— Start —

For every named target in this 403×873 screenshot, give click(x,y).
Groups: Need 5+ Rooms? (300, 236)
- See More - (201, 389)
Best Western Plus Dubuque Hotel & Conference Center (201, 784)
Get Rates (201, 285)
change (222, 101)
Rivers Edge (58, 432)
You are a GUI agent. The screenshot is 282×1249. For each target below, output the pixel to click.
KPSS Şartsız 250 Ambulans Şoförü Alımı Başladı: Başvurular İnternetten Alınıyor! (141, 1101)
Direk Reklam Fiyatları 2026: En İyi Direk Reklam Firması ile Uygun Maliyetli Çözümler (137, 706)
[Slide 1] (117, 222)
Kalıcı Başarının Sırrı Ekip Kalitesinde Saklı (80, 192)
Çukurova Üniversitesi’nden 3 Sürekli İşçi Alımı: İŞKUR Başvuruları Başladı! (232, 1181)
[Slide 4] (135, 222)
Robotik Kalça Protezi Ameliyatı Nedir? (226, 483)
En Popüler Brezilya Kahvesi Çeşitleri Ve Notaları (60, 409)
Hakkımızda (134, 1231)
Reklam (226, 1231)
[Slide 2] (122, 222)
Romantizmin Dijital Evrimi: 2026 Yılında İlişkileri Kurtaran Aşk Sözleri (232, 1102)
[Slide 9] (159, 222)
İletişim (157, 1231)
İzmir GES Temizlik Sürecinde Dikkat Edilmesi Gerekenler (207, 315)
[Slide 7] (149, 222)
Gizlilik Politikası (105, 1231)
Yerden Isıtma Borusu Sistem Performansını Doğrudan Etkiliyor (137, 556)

— End —

_DIRECTIVE_
Please put all of the lines above into a JSON list of strings, one string per line, leaving out any blank lines.

_WRITTEN SOLUTION_
[
  "For every named target in this 403×873 screenshot, give click(x,y).",
  "Groups: Need 5+ Rooms? (300, 236)",
  "- See More - (201, 389)",
  "Best Western Plus Dubuque Hotel & Conference Center (201, 784)",
  "Get Rates (201, 285)",
  "change (222, 101)",
  "Rivers Edge (58, 432)",
  "You are a GUI agent. The screenshot is 282×1249. For each target below, output the pixel to click.",
  "KPSS Şartsız 250 Ambulans Şoförü Alımı Başladı: Başvurular İnternetten Alınıyor! (141, 1101)",
  "Direk Reklam Fiyatları 2026: En İyi Direk Reklam Firması ile Uygun Maliyetli Çözümler (137, 706)",
  "[Slide 1] (117, 222)",
  "Kalıcı Başarının Sırrı Ekip Kalitesinde Saklı (80, 192)",
  "Çukurova Üniversitesi’nden 3 Sürekli İşçi Alımı: İŞKUR Başvuruları Başladı! (232, 1181)",
  "[Slide 4] (135, 222)",
  "Robotik Kalça Protezi Ameliyatı Nedir? (226, 483)",
  "En Popüler Brezilya Kahvesi Çeşitleri Ve Notaları (60, 409)",
  "Hakkımızda (134, 1231)",
  "Reklam (226, 1231)",
  "[Slide 2] (122, 222)",
  "Romantizmin Dijital Evrimi: 2026 Yılında İlişkileri Kurtaran Aşk Sözleri (232, 1102)",
  "[Slide 9] (159, 222)",
  "İletişim (157, 1231)",
  "İzmir GES Temizlik Sürecinde Dikkat Edilmesi Gerekenler (207, 315)",
  "[Slide 7] (149, 222)",
  "Gizlilik Politikası (105, 1231)",
  "Yerden Isıtma Borusu Sistem Performansını Doğrudan Etkiliyor (137, 556)"
]